Earth and Venus seem to be in a long-distance relationship, for planetary scientists have claimed that our planet could be tugging on the core of Venus, exerting control over its spin.
Whenever Venus and Earth arrive at the closest point in their orbits, the former always presents the same face to us. This could mean that Earth’s gravity is tugging subtly on Venus, affecting its rotation rate.
That idea, raised decades ago, was disregarded when it turned out that Venus is spinning too fast to be in such a gravitational “resonance”.
But, new calculations by a team led by Grd Caudal of the University of Versailles, Saint Quentin, France, has suggested that plane Earth could still be pulling on Venus by controlling its core, the New Scientist reported.
For his hypothesis to be correct, the planet would, like Earth, need a solid core surrounded by a liquid layer.
This could allow the solid core to rotate slower than the rest of the planet, say the scientists.

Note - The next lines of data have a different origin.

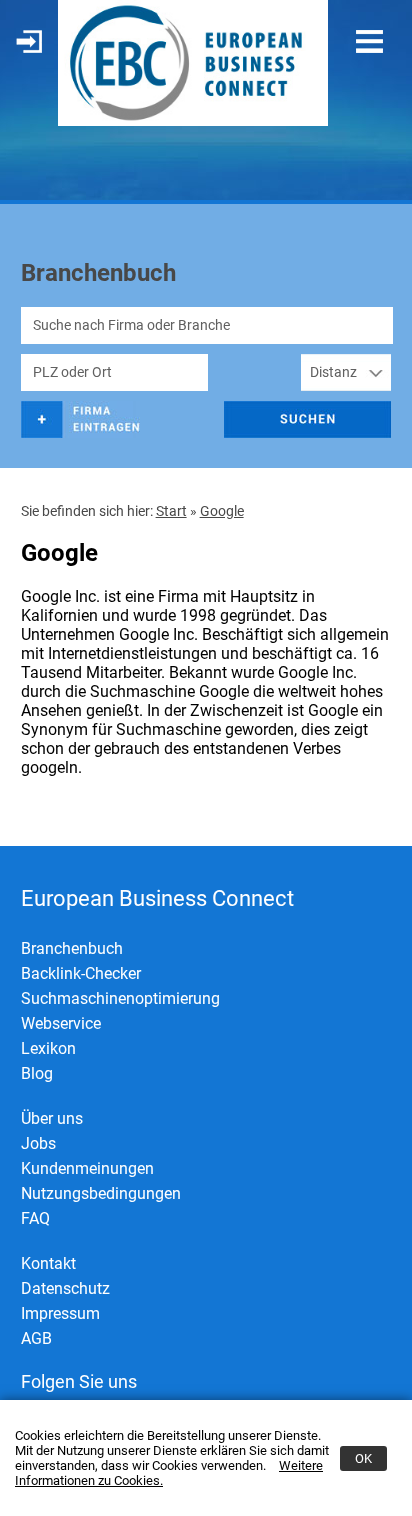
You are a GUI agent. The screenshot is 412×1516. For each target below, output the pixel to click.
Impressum (60, 1313)
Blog (37, 1073)
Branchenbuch (72, 948)
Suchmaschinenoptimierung (120, 998)
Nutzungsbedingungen (101, 1193)
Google (222, 511)
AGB (36, 1338)
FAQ (35, 1218)
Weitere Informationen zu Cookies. (169, 1473)
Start (171, 511)
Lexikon (48, 1048)
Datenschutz (65, 1288)
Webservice (61, 1023)
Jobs (38, 1143)
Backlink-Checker (81, 973)
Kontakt (48, 1263)
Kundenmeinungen (87, 1168)
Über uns (52, 1118)
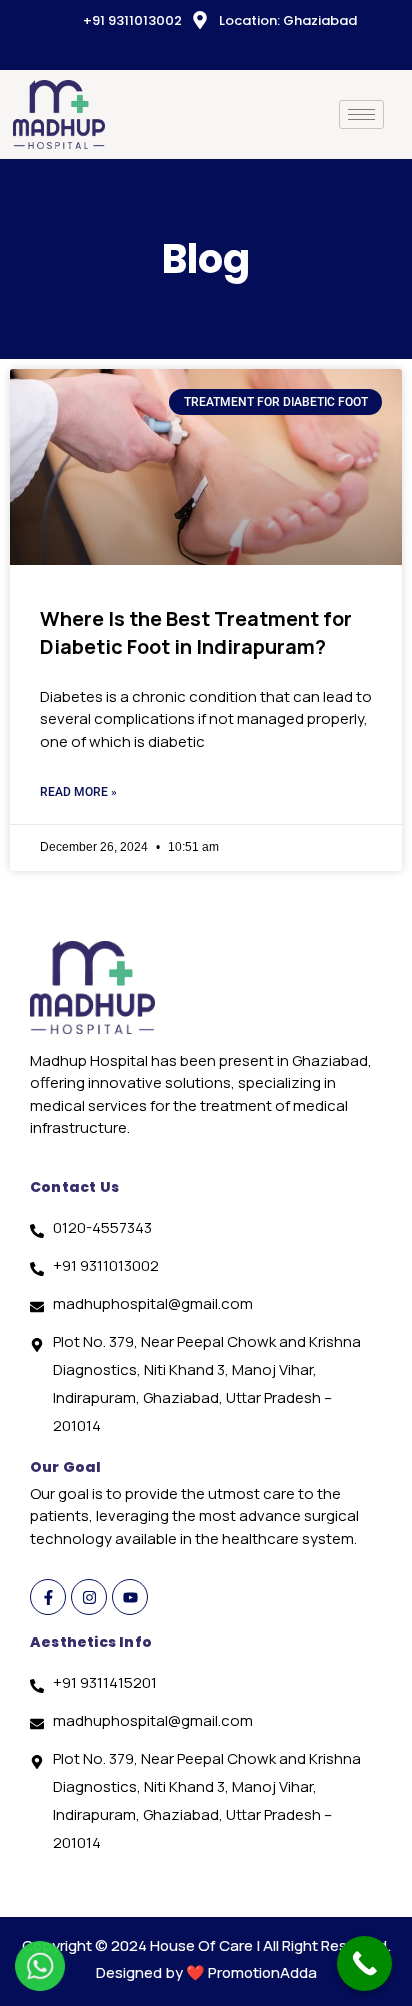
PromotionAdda (262, 1972)
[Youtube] (130, 1597)
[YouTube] (211, 51)
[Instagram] (245, 51)
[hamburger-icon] (361, 114)
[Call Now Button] (364, 1963)
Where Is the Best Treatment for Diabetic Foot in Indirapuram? (196, 632)
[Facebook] (177, 51)
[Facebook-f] (48, 1597)
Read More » (78, 792)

The core would also have to be asymmetric or heterogeneous, so that Earth can exert a variable tug as Venus spins. “For the resonance to be possible, there should be something that the gravity of the Earth could grasp,” Caudal said.
However, Jean Luc Margot of University of California said that this latter requirement could be problematic for the hypothesis. “In order to maintain a resonance, the inner core must be out of round by a significant amount.”
Yet persistent imperfections in planetary cores tend to smooth out because the core is hot and under great pressure, according to David Stevenson of the California Institute of Technology in Pasadena. “Still, the resonance theory is worth revisiting.”
“Watching for changes in Venus’s spin over time using radar observations may reveal more about what’s going on inside the planet,” said Margot.
The findings have been published in the Journal of Geophysical Research.